In fact, as long as they look at it from another angle, they will realize their one-sidedness in this idea. For example, if a customer's exchange rate drops by 3% within six months after exchange, and he only gets 2% after-tax deposit interest, then he still has a loss of 1%.
In fact, in addition to certain requirements for foreign exchange expertise, investors should also pay close attention to the economic and political situation of relevant countries. No matter what the purpose of foreign exchange investment is, we should make some preparations in advance, understand the trends and trends of various currencies, analyze when it is a relatively safe investment point, and invest reasonably in order to obtain investment income and be truly responsible for our own investment. Many investors think that foreign exchange trading is a waste of time and money. In their view, there is no risk in foreign exchange investment. When the exchange rate rises, it will be thrown out to earn the difference. If the exchange rate falls, you can save money for a period of time and earn interest. As long as there is interest, you can always make up for the loss, but it takes a long time.
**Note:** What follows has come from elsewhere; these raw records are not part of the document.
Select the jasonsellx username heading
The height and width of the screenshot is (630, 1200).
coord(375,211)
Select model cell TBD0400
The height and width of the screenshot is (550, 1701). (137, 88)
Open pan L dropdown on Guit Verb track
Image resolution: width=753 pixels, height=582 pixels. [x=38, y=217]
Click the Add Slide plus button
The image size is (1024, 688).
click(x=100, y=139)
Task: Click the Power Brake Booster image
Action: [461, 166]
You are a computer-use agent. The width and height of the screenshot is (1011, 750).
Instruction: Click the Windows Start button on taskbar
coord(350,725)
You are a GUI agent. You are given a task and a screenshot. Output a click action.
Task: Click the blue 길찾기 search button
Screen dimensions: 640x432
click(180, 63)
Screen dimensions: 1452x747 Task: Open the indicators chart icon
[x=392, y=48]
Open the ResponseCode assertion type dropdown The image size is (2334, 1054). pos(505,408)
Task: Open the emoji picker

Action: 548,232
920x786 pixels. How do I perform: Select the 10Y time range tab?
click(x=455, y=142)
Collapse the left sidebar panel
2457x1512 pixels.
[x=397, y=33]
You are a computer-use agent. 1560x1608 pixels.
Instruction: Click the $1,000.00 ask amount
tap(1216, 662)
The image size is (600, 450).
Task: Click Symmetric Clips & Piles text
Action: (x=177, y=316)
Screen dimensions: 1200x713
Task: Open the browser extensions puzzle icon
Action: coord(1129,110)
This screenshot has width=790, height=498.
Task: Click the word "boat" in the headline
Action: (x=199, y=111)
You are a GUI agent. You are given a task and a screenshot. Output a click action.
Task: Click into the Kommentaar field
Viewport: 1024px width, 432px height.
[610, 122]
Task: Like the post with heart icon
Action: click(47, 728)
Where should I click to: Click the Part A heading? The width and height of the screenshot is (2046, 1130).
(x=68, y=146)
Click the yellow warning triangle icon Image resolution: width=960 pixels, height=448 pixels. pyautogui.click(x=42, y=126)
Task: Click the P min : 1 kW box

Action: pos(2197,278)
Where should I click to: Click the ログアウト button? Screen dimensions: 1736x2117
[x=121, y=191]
As we all know, any investment is risky, and it is necessary to set necessary stop-loss points when investing to avoid certain foreign exchange investment risks. For example, when the euro came out, many people were optimistic about its prospects and bought the euro at 1. 13. The euro, on the other hand, stopped at a long road of decline, with the lowest drop to around 0.82, and it was more than two years. If such losses are made up by interest, it may take at least seven or eight years, or even longer.
However, if a stop-loss point is set, the loss will not be so amazing, and it is possible to make a "reverse price difference" in the long decline and obtain investment income. The high stop loss is to preserve strength, and the low position has the opportunity to reinvest.
Nothing for nothing. To make an investment, you must have a sense of risk. You must consider the risks before the benefits. This happens from time to time in places where investors are concentrated. Many investors gather around one or two "big families" to learn from them. Most of these investors lack confidence in themselves and are "jealous" of the benefits of others. They worship blindly and follow the trend. Without their own investment opinions, others buy whatever they want.
As we all know, when investing in foreign exchange, everyone has his own opinion, everyone has his own actual situation, and what is suitable for others may not be suitable for himself. No matter how brilliant the performance is, it only represents the past and cannot predict the future.
Therefore, you should have your own opinions when investing. You should know that other people's opinions can only be used for reference. You should judge the trend of exchange rate with your own analysis and viewpoint, and then guide your investment direction. Experience is gradually accumulated, so don't blindly follow suit and cause unnecessary losses. When investing, many investors always feel that the currency in their hands is rising slowly and less, so they buy and sell frequently, but the effect is counterproductive and the income is not great.
In fact, frequent operations need to pay attention to the market trend at all times, and most investors are office workers, so they don't have much energy to pay attention to the fluctuation of the foreign exchange market at all times, so the effect of foreign exchange investment is half the effort. Moreover, if there is a bad situation of repeated purchases and repeated sets, the mentality of investors will be unbalanced and fall into a vicious circle.
Therefore, foreign exchange investors should try their best to overcome their impetuous emotions and wait for opportunities. Foreign exchange investors must fully believe in themselves, grasp the best opportunity to enter the market with a peaceful mind, do a good job in the band, and strive for maximum income.